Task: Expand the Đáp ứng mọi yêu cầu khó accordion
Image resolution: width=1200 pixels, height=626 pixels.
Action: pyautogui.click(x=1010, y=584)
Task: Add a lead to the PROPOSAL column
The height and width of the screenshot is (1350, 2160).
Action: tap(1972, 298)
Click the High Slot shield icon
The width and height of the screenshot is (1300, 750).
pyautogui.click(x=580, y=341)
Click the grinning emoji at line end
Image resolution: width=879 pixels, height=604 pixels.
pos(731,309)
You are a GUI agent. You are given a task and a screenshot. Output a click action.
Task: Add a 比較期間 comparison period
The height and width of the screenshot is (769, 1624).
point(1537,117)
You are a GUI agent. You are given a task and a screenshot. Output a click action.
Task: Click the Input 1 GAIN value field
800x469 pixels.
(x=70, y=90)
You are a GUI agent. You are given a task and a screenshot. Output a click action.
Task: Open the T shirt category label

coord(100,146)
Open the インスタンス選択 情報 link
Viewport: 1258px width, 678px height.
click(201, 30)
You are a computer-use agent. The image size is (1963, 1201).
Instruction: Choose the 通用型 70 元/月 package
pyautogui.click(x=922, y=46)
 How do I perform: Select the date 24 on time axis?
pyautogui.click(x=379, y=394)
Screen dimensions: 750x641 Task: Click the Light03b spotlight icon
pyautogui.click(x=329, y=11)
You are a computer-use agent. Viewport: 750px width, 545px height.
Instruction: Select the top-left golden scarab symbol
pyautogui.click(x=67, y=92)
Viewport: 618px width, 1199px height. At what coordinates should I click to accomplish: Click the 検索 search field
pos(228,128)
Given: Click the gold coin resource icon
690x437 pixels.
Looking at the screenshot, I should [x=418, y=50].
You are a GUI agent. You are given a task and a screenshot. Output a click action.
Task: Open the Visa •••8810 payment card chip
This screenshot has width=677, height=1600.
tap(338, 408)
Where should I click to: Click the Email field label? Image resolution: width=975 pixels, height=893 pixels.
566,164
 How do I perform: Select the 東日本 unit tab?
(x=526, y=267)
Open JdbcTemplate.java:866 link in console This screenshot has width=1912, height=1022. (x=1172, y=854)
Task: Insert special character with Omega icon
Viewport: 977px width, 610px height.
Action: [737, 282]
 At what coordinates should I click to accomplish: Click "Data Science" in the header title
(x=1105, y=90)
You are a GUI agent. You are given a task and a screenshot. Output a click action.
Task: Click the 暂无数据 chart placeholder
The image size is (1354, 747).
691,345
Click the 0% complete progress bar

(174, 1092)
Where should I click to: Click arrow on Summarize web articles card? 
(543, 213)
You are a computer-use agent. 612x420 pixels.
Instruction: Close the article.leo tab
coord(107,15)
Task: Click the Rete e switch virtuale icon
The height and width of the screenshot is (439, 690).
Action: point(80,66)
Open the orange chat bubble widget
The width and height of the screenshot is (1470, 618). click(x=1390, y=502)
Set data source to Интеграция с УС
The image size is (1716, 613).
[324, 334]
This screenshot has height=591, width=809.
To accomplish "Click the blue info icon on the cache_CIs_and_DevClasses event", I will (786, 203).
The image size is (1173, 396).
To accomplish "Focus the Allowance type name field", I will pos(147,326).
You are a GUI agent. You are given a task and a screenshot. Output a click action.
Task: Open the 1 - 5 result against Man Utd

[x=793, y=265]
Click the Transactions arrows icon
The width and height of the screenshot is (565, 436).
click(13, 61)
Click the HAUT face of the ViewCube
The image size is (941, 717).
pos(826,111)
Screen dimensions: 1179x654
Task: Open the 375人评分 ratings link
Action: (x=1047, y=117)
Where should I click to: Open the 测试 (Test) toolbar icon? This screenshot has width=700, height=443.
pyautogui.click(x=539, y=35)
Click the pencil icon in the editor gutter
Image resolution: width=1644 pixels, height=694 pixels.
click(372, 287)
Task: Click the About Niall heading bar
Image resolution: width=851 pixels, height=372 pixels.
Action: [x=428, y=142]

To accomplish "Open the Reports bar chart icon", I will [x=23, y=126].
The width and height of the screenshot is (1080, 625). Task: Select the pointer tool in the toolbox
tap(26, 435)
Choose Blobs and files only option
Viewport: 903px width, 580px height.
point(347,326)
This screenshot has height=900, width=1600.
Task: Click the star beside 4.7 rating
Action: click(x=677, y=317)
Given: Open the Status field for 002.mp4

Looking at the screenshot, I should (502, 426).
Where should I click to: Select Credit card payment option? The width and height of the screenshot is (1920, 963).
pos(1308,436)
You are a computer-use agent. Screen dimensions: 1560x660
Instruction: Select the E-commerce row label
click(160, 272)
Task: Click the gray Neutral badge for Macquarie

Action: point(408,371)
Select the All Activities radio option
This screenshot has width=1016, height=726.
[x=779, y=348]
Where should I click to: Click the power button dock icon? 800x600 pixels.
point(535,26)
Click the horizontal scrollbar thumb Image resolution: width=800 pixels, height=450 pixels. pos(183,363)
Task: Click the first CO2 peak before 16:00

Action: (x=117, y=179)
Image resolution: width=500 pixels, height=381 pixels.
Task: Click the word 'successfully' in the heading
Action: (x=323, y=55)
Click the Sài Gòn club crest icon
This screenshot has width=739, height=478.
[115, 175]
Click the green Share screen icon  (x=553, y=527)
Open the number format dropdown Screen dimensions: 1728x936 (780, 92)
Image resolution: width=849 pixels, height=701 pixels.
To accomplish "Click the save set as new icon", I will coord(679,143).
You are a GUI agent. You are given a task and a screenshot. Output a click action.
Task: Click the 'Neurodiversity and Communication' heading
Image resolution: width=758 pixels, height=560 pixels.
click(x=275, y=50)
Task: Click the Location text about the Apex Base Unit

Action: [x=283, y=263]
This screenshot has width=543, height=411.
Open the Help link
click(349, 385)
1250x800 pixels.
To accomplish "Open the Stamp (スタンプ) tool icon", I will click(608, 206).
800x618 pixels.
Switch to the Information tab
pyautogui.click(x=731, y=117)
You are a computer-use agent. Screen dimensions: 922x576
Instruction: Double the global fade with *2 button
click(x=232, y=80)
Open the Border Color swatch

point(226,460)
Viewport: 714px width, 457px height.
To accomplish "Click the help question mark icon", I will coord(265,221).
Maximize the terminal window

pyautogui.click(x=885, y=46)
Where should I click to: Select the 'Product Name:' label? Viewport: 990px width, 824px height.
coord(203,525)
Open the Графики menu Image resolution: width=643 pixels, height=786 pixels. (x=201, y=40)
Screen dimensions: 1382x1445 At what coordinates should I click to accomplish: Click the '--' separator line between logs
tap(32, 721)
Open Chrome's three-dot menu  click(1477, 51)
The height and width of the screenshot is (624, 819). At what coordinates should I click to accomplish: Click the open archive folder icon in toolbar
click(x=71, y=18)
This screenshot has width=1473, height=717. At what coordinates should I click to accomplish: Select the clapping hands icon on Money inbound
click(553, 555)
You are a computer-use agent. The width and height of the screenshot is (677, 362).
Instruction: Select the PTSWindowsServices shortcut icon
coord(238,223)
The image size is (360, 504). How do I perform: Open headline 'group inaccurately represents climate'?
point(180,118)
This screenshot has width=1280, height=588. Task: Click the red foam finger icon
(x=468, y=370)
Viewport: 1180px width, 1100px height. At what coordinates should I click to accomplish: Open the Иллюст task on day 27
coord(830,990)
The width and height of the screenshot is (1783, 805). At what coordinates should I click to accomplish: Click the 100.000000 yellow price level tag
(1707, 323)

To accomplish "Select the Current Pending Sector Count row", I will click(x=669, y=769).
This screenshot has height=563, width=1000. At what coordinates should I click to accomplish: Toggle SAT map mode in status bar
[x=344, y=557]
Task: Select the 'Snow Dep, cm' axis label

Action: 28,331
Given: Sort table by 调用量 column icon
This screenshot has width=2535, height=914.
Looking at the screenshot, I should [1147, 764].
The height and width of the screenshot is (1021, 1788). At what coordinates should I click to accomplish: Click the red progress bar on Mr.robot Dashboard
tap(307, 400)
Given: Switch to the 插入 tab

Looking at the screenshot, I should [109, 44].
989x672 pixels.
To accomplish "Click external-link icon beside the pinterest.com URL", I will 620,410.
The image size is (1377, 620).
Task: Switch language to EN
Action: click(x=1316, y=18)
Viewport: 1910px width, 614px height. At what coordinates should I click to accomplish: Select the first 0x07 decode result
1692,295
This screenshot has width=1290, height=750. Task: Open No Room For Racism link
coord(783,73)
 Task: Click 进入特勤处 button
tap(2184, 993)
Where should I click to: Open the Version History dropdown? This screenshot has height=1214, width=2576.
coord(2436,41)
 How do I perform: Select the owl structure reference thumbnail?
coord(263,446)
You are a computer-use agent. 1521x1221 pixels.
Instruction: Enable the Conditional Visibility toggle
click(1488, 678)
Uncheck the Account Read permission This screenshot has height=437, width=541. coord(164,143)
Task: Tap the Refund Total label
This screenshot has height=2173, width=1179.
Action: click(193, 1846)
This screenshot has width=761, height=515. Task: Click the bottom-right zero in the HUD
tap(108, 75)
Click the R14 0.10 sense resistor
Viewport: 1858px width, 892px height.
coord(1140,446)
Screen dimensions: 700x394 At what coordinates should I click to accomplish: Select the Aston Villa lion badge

· · · · ·

Whenever a line in the entries above includes the word "column", pull that line out.

Task: Add a lead to the PROPOSAL column
Given: Sort table by 调用量 column icon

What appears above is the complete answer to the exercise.